Do zweryfikowania zużycia energii posłużył watomierz Voltcraft Energy Logger 4000F o klasie dokładności 1% i możliwością pracy w trybie True RMS.
Czas bootowania
Czas bootowania to czas od włączenia komputera do momentu rozpoczęcia wczytywania systemu operacyjnego.

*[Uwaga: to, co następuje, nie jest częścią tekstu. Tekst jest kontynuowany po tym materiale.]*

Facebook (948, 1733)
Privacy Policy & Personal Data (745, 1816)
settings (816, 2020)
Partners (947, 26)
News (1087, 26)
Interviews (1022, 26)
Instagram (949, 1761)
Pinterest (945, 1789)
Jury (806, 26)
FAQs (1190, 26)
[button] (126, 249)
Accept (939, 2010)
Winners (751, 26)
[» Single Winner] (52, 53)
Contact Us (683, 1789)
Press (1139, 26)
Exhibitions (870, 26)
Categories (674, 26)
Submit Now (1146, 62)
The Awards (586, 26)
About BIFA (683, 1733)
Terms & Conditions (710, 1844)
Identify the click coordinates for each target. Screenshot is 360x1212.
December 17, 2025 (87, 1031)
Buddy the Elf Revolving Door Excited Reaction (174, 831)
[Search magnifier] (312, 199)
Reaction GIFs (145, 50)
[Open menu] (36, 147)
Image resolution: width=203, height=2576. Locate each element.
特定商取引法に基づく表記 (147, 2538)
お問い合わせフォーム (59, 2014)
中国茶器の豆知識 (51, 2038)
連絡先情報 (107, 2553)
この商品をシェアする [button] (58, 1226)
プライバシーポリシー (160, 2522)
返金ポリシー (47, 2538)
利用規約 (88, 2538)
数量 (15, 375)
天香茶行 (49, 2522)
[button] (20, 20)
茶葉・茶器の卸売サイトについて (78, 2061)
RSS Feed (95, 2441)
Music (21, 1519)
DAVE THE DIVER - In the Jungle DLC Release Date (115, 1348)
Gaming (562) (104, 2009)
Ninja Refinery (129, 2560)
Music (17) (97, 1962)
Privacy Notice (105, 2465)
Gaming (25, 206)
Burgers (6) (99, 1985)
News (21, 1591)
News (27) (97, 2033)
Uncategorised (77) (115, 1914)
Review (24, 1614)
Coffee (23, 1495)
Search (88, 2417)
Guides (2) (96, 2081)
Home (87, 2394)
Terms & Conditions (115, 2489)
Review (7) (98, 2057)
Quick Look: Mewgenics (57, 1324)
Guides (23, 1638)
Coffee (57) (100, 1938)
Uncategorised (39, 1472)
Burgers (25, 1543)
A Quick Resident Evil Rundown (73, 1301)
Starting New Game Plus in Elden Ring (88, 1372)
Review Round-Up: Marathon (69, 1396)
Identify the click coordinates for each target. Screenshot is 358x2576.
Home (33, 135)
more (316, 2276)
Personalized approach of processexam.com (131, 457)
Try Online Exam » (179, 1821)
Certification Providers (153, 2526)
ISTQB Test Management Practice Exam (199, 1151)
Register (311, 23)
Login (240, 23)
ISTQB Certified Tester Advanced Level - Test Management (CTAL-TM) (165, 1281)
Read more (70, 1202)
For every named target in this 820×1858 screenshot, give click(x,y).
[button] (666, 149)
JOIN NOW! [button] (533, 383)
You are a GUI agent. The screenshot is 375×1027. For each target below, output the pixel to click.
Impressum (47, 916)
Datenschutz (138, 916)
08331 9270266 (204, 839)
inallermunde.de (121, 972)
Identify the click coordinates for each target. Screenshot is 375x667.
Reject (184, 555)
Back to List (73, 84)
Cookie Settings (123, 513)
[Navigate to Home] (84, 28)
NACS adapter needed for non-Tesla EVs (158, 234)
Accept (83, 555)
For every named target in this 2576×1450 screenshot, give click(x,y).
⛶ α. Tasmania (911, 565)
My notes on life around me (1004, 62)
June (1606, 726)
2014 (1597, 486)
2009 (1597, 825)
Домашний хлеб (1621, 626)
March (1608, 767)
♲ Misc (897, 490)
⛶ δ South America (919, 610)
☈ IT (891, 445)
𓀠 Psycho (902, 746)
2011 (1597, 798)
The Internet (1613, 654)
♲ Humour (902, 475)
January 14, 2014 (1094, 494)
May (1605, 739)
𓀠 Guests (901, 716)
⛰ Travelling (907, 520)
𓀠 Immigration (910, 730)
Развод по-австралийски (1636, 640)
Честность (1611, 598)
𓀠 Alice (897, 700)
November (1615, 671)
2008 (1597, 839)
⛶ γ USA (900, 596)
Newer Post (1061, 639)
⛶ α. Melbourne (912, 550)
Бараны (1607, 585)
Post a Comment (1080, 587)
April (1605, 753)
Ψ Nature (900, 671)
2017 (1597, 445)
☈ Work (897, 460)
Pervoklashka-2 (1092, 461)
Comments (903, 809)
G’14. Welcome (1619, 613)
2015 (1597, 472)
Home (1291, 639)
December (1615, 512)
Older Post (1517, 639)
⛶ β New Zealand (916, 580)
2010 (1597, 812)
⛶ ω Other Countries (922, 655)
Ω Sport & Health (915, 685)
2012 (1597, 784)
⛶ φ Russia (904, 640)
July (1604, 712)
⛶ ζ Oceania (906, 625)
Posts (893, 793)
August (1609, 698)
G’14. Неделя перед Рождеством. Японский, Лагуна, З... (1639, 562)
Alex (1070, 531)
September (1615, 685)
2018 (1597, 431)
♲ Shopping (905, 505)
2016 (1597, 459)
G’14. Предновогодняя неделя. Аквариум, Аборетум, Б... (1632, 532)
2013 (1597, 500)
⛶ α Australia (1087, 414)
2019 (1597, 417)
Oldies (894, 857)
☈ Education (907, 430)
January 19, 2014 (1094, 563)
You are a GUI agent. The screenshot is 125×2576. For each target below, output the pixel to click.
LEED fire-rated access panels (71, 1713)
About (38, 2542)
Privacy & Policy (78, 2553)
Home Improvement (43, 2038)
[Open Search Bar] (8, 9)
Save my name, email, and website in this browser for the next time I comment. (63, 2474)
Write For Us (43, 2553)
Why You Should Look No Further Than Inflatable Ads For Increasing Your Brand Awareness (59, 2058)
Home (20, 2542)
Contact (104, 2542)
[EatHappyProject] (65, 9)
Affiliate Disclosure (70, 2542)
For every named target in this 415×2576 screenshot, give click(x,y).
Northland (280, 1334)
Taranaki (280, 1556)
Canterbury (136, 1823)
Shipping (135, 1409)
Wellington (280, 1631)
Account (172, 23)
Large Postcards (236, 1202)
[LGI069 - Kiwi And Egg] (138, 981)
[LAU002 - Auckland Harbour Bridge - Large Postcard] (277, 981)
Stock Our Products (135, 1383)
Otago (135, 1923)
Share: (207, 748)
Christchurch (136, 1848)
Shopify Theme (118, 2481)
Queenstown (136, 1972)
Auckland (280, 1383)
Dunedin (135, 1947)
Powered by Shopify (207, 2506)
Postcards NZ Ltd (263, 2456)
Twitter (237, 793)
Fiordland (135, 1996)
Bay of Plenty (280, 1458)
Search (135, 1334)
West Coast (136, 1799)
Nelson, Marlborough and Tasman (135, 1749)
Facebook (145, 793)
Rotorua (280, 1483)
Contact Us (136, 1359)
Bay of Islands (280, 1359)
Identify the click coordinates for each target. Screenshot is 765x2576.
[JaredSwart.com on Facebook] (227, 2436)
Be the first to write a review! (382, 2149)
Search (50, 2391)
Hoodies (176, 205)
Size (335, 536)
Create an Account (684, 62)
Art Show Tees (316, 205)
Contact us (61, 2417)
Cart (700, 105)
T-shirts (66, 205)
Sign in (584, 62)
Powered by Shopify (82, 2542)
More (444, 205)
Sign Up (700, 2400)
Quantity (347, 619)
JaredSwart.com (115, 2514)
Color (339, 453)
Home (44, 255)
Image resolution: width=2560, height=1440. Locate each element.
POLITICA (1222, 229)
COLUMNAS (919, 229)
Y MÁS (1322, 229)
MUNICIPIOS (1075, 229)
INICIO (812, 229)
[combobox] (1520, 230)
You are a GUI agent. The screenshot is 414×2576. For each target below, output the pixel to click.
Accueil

Podsumowanie – elitarność przez duże E!
Zacznijmy może od tego, na czym entuzjastom sprzętu komputerowego zależy najbardziej – overclockingu. Jak się okazało, płyta bez problemu poradziła sobie z maksymalnymi ustawieniami naszej sztuki procesora Core i9-14900K na określonych, z góry ustalonych parametrach, czyli 5,6 GHz dla rdzeni dużych oraz 4,6 GHz dla rdzeni energooszczędnych. Nie inaczej zaprezentowała się pod kątem możliwości OC pamięci operacyjnej. Po raz pierwszy w życiu udało nam się osiągnąć parametry DDR5-8400.
Sprawdź też: Sposoby na to, jak przyspieszyć komputer i jego pracę
Świetnie spisała się też sekcja zasilania. 24 fazy i tranzystory 105 A wraz z zastosowanym odpromiennikiem ciepła osiągnęły temperaturę rzędu zaledwie 70 stopni Celsjusza i to przy poborze prądu na poziomie aż 460 W (cały komputer, bez obciążonej karty graficznej). Co ciekawe, tak znakomite wyniki nie przyczyniły się jednak do wysokiego poboru energii w spoczynku, bo ten jest najniższy, jaki kiedykolwiek widzieliśmy.
Tak moglibyśmy podsumować tę recenzję. Czy są jednak jakieś wady? W zasadzie jedna. A jest nią ograniczenie w konfiguracjach wentylatorów z obsługą pracy półpasywnej. To tyle.
Czy polecamy? Owszem, jeśli jesteś naprawdę wielkim entuzjastą sprzętu komputerowego, lubiącym wyciskać ostatnie soki z komponentów, przede wszystkim z pamięci RAM. Za maksymalną wydajność płaci się najwięcej pieniędzy i nie ma w tym niczego nowego, więc tak, polecamy.